In the Fluoroquinolone MDL in the District of Minnesota, the court recently ruled that the defendants are not required to produce sales rep custodial files with their Defendant Fact Sheets (DFS) as part of case-specific discovery, or at least not for cases that are not part of a bellwether process. Plaintiffs wanted everything. For each case, they wanted the custodial files of each sales rep that contacted the plaintiff's prescriber, as well as from that sales rep's manager and the manager's manager. That is a massive undertaking. Anyone experienced in these mass torts knows that plaintiffs often identify multiple prescribers. And each of those prescribers will have seen multiple sales reps over the years. With hundreds of MDL cases, that creates a large number of sales reps and managers from whom custodial files would be produced. One defendant estimated that producing these files could cost as much as $90,000,000.

In convincing the court do deny this request from plaintiffs, defendants put the requested production of all those custodial files its proper perspective. Defendants were already producing a massive amount of material as part of general document and interrogatory discovery. The DFS responses were also going to include a vast amount of case-specific material from searchable databases: sales rep call notes, dear doctor letters, prescribing data, prescribers' medical information requests, information on samples provided to prescribers, speaker compensation, adverse event reports, and more.

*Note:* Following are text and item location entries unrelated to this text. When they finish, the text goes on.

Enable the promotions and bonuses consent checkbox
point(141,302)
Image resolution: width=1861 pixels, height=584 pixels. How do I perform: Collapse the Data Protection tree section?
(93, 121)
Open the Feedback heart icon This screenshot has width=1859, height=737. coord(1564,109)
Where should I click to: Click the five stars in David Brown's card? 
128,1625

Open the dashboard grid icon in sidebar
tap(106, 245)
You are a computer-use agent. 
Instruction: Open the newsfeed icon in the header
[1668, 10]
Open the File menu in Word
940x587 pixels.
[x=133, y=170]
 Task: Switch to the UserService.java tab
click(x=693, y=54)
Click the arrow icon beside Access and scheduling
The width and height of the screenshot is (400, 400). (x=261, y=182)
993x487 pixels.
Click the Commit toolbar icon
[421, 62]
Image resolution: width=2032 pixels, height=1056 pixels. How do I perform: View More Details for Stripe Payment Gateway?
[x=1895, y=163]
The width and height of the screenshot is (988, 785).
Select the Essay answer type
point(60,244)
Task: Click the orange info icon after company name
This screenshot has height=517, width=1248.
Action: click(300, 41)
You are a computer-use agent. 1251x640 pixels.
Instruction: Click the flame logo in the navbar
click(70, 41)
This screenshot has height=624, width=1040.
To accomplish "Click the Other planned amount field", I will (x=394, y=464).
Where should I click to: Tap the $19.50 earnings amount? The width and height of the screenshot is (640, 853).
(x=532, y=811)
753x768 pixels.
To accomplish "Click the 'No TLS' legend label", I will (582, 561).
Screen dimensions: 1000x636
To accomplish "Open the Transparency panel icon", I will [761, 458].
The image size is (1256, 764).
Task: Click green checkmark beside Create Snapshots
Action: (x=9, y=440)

Against this background, defendants effectively argued that requiring a massive, costly production of sales rep custodial files for every case failed the proportionality requirement of FRCP 26(b)(1). The court agreed:

Due to the significant burden the proposed custodial-file searches would impose on Defendants, and the less-than-certain benefits of such searches, the Court finds Defendants need not engage in them at this time. Defendants acknowledge that custodial-file searches likely will be warranted for a narrower group of cases at a later stage, such as during bellwether selection; however, Plaintiffs have not provided sufficient reason to impose such a burden for all cases at the DFS stage.

( Order at 1.) In other words, some custodial files will be produced, but not all of them and not now. If a case becomes part of a bellwether discovery process, plaintiffs will then likely get the custodial files. That's certainly how we've seen it done.

As a result, the tote board on in-house counsel's computer screen won't tick-up nearly as high as it would have if the court had granted plaintiffs' request. That's a big deal, as litigations should not turn on the basis of unnecessary, oppressive discovery. This was a significant victory for the defense (and the type you read about only here).

This article is presented for informational purposes only and is not intended to constitute legal advice.